1. Field of the Invention
This invention generally relates to the field of system characterization, and more particularly to CPU (Central Processing Unit) profiling and function call tracing for a target application to enable the identification of program bottlenecks, which cause slow performance.
2. Description of the Related Art
In spite of very fast computer hardware, such as a PowerParallel™ enterprise, and mature operating systems, such as AIX, a given target application's execution performance can be less than optimal. Applying profiling software to the target application on a given enterprise provides clues to answer the question: How can the target application be made to execute faster?
Profiling software is used to identify which portions of the target application are executed most frequently or where most of the time is spent. Profilers are typically used after a basic tool, such as vmstat or iostat commands point out a CPU bottleneck, which is causing slow performance. Tools such as vmstat and iostat report CPU and I/O statistics for the entire system. Using a predetermined benchmark, the profiler analyzes the target application to determine the place or places of the bottlenecks, which result in slow execution. Typically once these bottlenecks of CPU usage or function calls are determined, programming or reprogramming can be employed to reduce the bottleneck or in some cases eliminate it from the target application. These profiling tools, although useful have certain shortcomings. One shortcoming is that profiling tools require the source code of the target application. Many times the source code may not be available to the person running the profiling tests. It is not uncommon for source code to be treated as confidential. The person or entity profiling the software may not be the same entity that wrote the software. Accordingly, a need exists to overcome this problem of requiring the target application source code for profiling.

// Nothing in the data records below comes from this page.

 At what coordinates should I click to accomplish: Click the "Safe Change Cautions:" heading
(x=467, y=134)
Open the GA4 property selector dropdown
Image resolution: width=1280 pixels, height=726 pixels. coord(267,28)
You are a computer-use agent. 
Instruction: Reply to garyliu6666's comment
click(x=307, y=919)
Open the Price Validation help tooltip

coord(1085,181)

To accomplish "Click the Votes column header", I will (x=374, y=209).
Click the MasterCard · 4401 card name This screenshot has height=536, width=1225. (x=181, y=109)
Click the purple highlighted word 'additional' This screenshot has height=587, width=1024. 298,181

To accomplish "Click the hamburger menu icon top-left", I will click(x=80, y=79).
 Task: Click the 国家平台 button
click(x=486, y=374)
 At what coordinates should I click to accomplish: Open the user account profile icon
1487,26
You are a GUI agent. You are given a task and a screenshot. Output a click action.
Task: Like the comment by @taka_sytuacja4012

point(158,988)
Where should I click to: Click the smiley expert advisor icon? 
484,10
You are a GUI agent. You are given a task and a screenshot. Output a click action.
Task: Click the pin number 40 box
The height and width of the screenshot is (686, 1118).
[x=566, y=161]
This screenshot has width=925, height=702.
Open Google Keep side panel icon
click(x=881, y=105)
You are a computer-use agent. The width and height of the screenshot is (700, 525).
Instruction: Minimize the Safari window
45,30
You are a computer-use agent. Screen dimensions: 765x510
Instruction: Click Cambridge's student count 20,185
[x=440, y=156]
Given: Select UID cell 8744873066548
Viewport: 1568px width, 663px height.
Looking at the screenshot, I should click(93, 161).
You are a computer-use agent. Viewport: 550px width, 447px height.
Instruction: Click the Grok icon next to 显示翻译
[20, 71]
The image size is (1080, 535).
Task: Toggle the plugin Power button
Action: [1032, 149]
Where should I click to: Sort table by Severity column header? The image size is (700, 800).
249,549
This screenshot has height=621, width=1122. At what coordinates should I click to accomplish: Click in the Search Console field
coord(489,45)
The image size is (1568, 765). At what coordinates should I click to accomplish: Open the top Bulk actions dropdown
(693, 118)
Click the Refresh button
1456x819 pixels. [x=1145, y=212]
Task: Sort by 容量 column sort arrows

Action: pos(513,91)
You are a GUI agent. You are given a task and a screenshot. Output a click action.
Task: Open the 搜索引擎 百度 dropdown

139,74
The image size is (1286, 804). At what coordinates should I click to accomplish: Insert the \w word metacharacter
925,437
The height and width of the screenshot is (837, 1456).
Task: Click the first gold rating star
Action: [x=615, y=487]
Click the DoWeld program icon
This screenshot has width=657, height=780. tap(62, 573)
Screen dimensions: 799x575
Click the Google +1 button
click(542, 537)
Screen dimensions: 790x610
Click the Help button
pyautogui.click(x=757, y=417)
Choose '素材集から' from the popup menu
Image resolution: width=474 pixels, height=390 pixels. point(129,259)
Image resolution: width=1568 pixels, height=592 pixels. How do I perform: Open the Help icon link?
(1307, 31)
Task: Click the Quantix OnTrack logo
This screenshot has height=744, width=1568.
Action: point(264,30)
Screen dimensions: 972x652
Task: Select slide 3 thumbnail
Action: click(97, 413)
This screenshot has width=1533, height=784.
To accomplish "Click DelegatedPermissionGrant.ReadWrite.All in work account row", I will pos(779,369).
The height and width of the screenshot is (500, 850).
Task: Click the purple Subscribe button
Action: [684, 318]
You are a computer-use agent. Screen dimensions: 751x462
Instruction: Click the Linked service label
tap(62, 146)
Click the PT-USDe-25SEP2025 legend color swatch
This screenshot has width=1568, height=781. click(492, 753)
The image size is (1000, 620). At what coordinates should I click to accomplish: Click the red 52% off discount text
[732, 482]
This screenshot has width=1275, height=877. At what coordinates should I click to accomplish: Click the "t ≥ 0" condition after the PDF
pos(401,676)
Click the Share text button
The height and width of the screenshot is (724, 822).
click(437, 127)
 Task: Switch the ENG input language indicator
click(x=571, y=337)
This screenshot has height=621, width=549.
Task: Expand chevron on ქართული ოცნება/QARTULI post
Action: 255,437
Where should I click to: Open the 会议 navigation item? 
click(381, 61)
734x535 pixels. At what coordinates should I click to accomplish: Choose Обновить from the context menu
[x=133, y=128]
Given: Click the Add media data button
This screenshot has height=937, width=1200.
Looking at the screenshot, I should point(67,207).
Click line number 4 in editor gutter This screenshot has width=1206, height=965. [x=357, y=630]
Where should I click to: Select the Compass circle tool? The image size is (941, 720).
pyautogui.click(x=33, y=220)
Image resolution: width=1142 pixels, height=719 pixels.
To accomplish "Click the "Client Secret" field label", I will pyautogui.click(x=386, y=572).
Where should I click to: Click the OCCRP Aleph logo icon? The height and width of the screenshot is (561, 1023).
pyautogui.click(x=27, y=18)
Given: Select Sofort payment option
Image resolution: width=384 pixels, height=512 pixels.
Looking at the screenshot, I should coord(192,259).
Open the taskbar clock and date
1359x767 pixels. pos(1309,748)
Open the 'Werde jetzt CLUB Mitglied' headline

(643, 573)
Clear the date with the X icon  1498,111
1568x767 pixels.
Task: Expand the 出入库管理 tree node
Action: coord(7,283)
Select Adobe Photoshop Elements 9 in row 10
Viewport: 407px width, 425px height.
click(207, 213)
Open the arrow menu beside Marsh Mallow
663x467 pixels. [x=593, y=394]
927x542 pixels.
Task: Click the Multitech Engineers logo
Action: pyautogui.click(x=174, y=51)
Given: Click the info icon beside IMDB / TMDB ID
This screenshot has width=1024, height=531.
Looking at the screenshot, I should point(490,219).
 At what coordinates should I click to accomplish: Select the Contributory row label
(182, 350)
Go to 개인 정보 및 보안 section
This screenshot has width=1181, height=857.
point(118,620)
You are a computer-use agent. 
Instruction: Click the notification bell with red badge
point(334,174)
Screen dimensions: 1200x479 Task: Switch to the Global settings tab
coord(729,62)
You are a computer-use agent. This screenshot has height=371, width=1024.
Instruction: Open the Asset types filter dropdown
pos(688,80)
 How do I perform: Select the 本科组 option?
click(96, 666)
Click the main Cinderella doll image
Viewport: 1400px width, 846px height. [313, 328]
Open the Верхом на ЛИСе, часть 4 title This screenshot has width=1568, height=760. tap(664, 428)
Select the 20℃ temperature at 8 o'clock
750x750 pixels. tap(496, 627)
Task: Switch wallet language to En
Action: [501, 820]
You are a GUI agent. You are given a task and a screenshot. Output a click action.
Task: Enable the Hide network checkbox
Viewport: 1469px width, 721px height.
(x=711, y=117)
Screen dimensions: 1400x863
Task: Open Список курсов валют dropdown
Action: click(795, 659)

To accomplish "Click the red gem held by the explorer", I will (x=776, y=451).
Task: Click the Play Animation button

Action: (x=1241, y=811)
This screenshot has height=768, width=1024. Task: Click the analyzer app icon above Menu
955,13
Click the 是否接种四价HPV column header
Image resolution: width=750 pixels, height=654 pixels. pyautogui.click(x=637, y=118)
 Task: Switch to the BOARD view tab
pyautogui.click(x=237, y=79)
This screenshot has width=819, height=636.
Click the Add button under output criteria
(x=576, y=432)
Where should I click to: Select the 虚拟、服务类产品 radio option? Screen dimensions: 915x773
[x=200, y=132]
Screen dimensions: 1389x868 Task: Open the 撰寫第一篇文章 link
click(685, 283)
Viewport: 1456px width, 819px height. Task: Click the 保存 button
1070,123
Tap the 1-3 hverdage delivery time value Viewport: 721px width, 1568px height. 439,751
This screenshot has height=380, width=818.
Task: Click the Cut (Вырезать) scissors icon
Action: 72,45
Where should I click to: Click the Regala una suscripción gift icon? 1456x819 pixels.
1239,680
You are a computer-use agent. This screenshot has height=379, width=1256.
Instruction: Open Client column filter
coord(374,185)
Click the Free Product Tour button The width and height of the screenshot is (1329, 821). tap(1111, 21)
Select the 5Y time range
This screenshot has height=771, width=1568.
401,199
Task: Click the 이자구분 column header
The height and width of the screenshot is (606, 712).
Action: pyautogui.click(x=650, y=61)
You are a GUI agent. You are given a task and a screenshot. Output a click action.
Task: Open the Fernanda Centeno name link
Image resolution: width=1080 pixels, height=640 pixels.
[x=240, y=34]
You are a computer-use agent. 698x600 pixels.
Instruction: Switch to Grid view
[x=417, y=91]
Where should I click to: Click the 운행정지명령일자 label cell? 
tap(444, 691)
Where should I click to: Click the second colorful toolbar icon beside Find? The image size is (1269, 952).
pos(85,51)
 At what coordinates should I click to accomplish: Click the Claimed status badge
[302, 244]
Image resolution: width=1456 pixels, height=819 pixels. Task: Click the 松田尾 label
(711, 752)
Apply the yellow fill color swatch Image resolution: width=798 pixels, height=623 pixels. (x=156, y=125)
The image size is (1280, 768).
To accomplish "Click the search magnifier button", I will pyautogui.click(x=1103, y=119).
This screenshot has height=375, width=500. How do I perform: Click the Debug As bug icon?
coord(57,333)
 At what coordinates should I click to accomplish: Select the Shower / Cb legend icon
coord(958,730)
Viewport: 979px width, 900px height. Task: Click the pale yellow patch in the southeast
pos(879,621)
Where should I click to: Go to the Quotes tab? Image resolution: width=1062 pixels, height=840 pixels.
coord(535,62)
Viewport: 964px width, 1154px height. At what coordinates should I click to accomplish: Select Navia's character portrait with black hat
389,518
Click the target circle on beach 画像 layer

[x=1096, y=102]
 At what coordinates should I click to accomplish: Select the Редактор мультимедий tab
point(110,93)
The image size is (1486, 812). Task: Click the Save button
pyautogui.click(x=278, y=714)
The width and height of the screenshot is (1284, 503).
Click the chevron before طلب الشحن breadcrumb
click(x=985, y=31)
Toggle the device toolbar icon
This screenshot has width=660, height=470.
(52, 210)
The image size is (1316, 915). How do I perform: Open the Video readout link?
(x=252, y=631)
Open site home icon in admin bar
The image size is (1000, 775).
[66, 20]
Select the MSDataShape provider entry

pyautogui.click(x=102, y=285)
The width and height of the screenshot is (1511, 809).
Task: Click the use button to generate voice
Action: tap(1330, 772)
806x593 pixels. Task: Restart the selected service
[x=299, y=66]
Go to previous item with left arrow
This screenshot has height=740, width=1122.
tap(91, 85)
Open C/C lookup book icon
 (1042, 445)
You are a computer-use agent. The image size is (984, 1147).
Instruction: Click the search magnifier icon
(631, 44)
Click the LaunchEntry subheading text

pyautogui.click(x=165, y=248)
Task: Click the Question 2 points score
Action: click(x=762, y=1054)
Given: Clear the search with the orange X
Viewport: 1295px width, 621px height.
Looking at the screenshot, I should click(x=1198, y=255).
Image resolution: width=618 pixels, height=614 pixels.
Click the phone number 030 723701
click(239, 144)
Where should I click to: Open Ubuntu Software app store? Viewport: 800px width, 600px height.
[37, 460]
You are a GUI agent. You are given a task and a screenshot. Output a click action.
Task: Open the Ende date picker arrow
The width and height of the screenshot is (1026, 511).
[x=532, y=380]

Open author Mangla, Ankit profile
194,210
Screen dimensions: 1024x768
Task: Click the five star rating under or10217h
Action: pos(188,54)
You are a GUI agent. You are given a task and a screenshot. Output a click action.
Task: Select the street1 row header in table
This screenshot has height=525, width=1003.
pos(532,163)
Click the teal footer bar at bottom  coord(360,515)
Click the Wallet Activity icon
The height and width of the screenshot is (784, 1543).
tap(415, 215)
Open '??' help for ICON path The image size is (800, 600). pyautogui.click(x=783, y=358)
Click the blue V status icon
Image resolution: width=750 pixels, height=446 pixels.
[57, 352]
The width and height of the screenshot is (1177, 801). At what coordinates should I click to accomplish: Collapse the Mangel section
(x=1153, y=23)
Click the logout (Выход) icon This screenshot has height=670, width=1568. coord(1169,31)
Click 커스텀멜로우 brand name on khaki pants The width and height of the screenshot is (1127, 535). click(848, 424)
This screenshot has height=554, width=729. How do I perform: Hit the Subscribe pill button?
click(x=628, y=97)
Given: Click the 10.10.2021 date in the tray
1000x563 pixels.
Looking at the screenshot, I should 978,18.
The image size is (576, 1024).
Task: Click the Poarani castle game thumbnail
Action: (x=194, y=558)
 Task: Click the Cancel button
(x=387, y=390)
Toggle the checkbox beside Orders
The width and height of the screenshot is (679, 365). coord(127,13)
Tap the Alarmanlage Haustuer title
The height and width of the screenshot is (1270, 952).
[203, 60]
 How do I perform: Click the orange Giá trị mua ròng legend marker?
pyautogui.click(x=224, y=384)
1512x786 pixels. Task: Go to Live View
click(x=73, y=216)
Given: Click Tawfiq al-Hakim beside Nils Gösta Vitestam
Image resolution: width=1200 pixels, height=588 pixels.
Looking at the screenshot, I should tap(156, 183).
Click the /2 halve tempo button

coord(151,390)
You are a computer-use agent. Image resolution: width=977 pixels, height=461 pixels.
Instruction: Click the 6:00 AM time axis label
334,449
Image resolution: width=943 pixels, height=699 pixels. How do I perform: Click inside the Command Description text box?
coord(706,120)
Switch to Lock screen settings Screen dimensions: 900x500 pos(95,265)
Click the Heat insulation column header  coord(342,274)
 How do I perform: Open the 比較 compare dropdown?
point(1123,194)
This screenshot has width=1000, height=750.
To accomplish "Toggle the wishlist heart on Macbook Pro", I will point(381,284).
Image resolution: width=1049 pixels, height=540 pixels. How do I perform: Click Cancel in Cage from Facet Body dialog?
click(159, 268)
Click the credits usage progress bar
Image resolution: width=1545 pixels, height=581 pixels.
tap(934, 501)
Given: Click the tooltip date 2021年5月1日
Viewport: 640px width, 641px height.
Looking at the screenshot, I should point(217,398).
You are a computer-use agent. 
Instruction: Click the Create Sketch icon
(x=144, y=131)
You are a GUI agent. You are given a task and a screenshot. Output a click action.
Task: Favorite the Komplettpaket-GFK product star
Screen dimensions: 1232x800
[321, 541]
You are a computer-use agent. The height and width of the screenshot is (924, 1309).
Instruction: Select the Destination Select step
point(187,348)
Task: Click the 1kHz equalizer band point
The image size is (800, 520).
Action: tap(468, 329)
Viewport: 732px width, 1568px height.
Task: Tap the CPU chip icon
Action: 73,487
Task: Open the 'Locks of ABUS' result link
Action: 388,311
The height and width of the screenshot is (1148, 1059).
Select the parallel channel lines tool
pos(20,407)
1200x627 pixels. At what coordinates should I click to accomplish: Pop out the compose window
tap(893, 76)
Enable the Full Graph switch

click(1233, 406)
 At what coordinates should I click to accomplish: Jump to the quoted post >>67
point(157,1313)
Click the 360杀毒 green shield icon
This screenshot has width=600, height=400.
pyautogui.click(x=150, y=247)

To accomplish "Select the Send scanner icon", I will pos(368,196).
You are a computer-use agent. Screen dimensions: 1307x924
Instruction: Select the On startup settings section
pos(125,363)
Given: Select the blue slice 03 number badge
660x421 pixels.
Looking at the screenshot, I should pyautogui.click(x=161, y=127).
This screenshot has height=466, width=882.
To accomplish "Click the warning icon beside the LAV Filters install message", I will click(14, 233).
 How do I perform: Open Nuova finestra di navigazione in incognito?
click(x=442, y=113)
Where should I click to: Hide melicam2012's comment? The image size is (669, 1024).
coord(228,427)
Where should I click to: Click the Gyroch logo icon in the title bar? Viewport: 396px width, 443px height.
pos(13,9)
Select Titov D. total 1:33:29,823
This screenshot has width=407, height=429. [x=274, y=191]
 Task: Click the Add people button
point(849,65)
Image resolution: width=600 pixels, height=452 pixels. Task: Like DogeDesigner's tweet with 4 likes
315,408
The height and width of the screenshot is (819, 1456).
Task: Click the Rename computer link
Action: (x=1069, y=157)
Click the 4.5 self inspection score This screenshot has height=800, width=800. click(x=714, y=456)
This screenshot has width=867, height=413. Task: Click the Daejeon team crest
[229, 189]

FIG. 1 is flow diagram 100, which illustrates a trace study flow of currently available prior art profiling and performance management tools. The flow is entered at step 102 when a need is identified for a study of a target application. This entails looking for any bottlenecks, such as waiting for an I/O resource and or the identification of any hot spots such as using a particular subroutine in the application. Step 104 identifies the intended focus of the trace that will be run, such as questioning why there is so much I/O activity. The target application's source code is determined to be available at step 106. If the target application's source code is not available, the flow is exited at step 116 and the trace study is abandoned. Given that the source code for the target application is available, one or more source files is recompiled with the “-pg” option. The intention here is to focus in on an area of the target application and determine if the activity makes sense. This is shown as step 108. The application is relinked with the -pg flag, as shown in step 110. The target application is now run at step 112, typically with a standard setup and benchmark so that over several runs the resultant trace data can be used for comparison between the different runs. As the target executes, the -pg flagged information is put into a gmon.out file at step 114. This output file is studied both directly and with certain standard profiling tools, such as gprof or IBM's Xprofiler. If the study is considered to be complete, at step 116 the flow is exited at step 118. If the study is not complete at step 116 then the -pg flag is reassigned to different points on the target application's source code at step 108 and the recompiling, relinking, run trace 112 and analyze the results 114 loop is repeated until the multiple trace runs provides sufficient information for the study to be considered completed.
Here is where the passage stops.